#### [WORK REQUIRED]
Your reply should set down word for word each line below from the one with "Tap the signal strength icon in status bar" through the final line, both included, but none of the pictures.

#### [RECORDS SUPPLIED]
==========
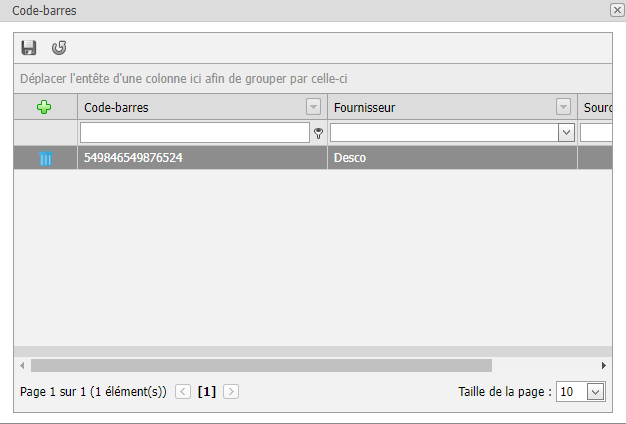The image size is (626, 424).
Task: Expand the Fournisseur filter row combo box
Action: click(x=566, y=133)
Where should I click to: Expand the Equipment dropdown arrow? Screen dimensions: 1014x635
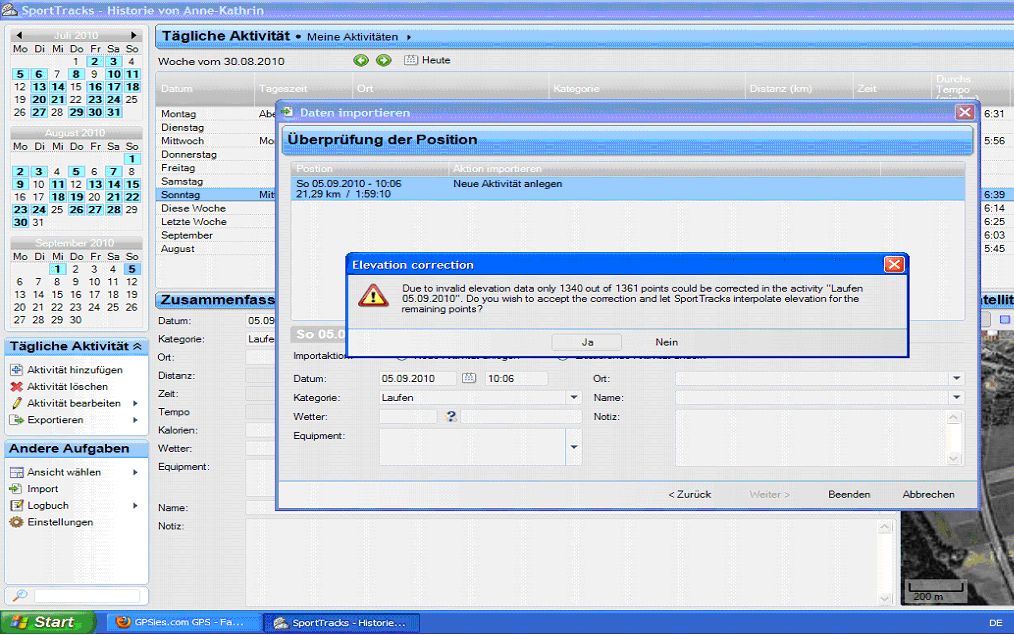coord(573,446)
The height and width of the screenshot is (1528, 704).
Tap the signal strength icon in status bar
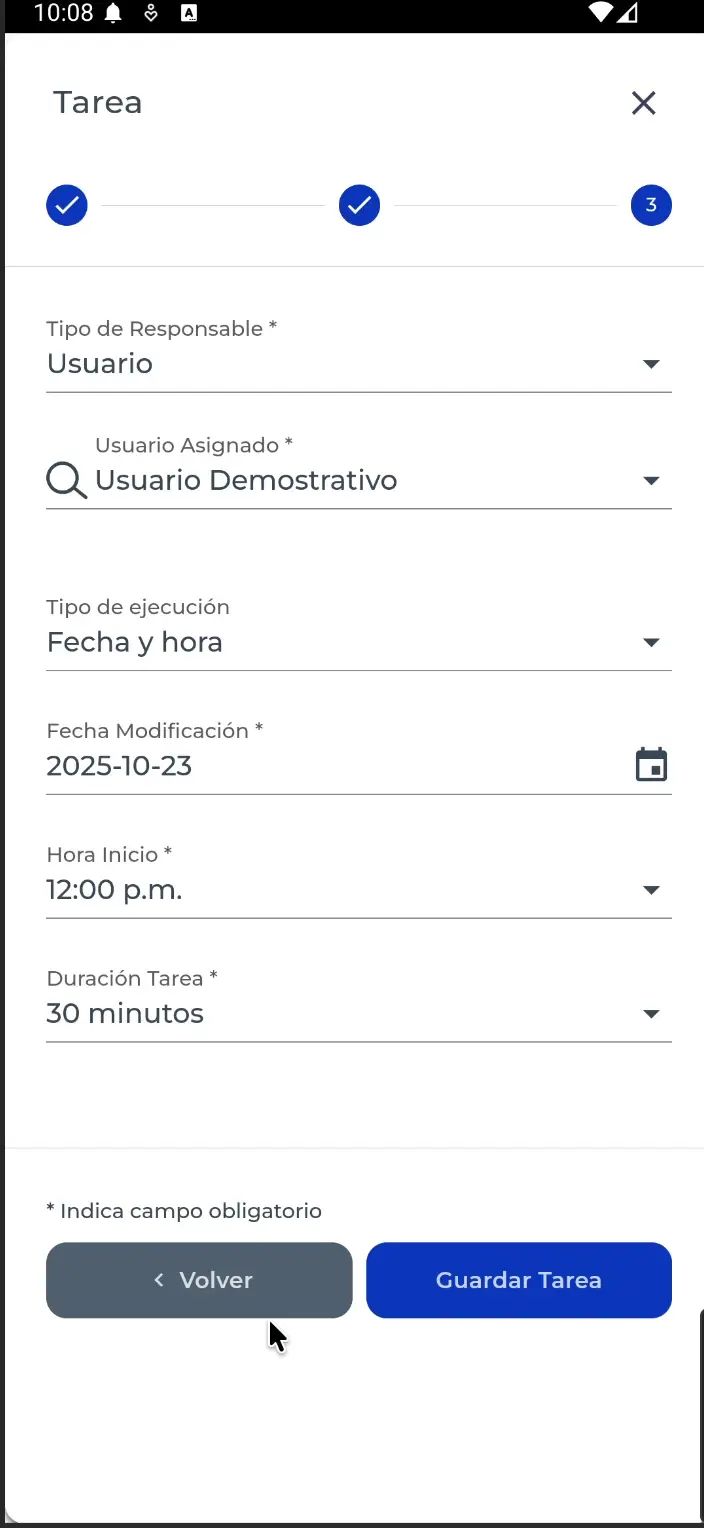[x=630, y=14]
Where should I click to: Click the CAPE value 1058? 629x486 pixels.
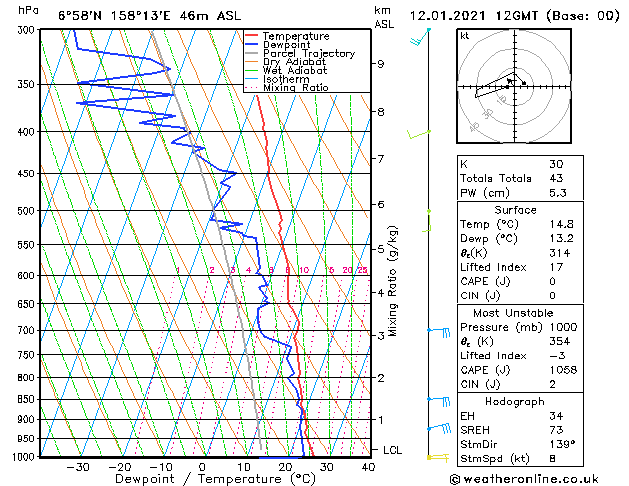[563, 370]
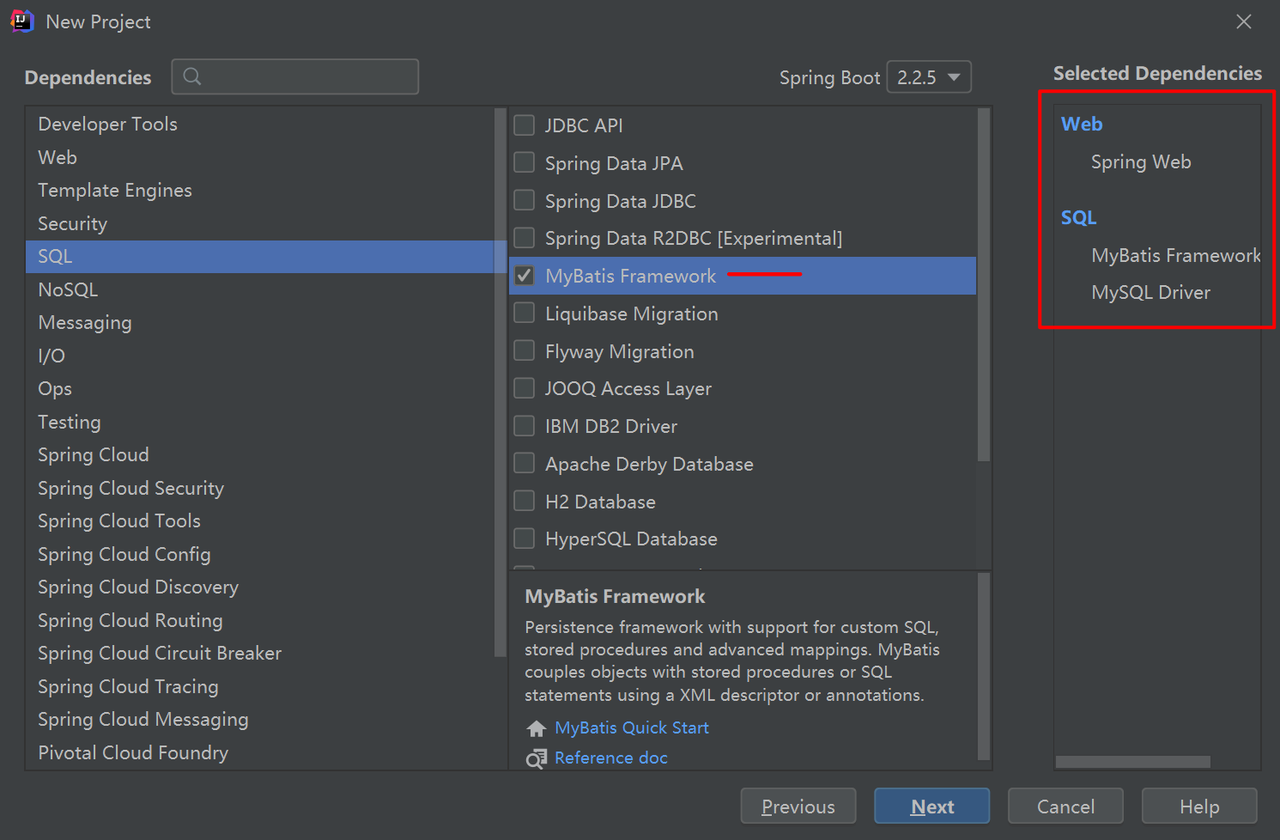
Task: Select Spring Cloud Security category
Action: (x=131, y=488)
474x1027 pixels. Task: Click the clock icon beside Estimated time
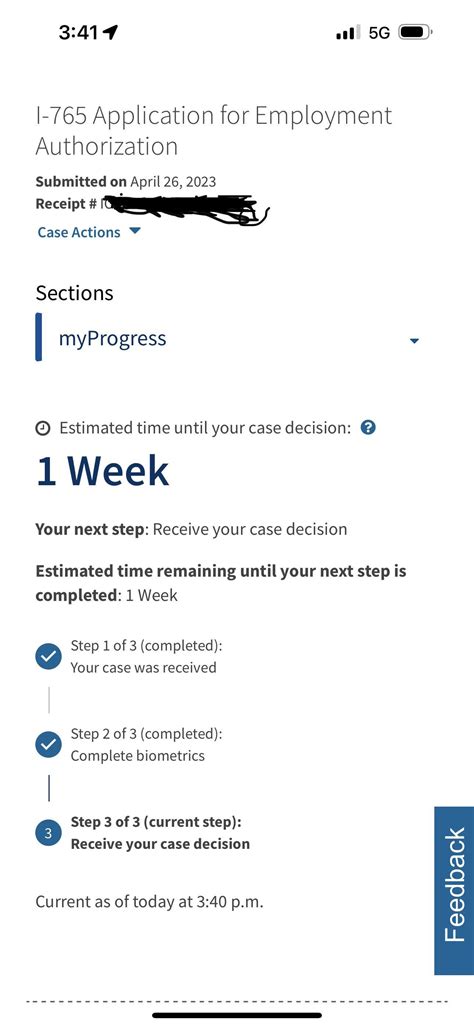[x=43, y=429]
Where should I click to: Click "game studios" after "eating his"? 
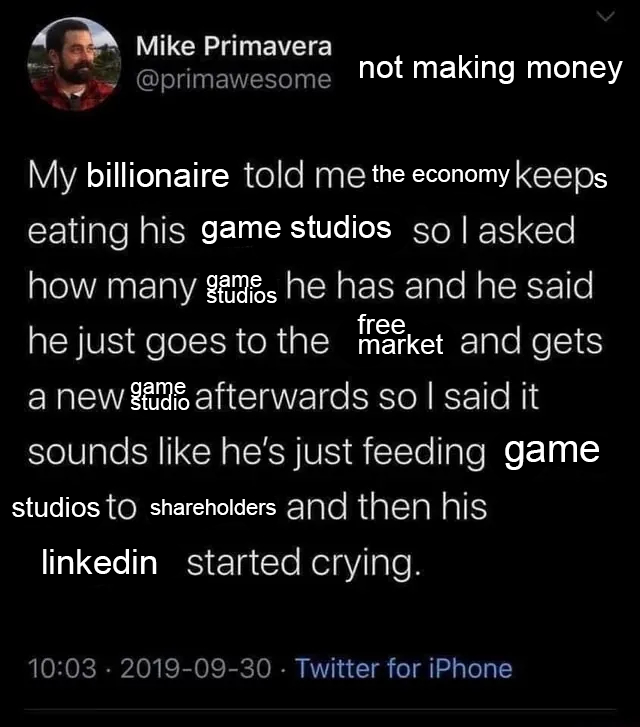296,228
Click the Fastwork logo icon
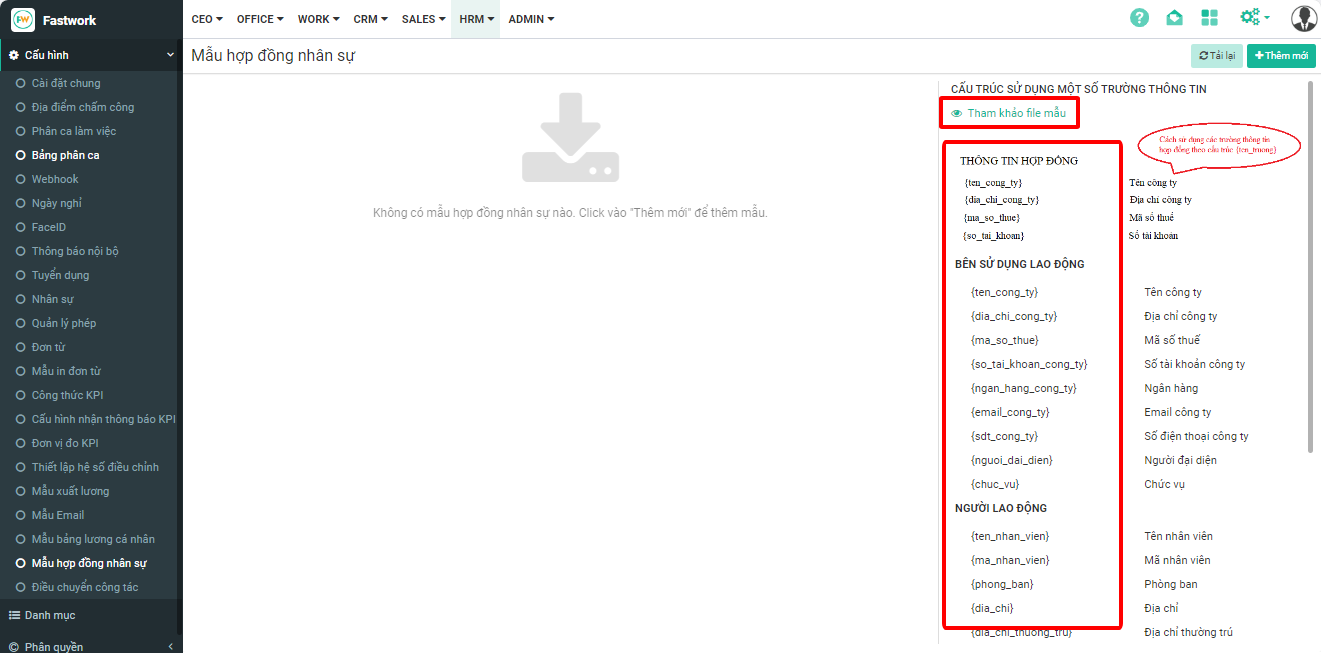The width and height of the screenshot is (1321, 653). tap(22, 20)
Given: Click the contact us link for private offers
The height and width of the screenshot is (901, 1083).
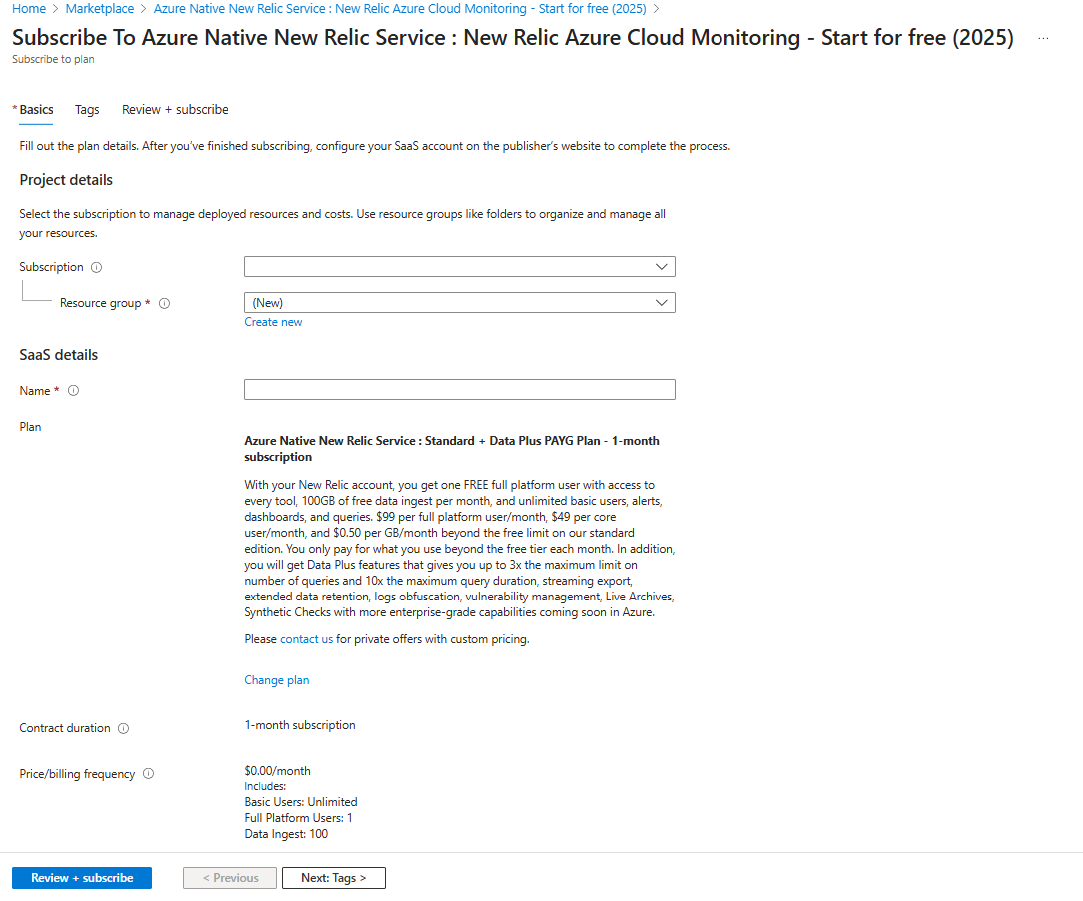Looking at the screenshot, I should coord(306,638).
==========
#### [WRITTEN ANSWER]
Tap the signal strength icon in status bar
[x=630, y=14]
Where should I click to: Click the CAPE value 1058? 629x486 pixels.
[563, 370]
Task: Select Spring Cloud Security category
Action: (x=131, y=488)
474x1027 pixels. Task: Click the clock icon beside Estimated time
[x=43, y=429]
Where should I click to: Click "game studios" after "eating his"? 
296,228
Click the Fastwork logo icon
The width and height of the screenshot is (1321, 653). tap(22, 20)
Given: Click the contact us link for private offers
The height and width of the screenshot is (901, 1083).
Looking at the screenshot, I should coord(306,638).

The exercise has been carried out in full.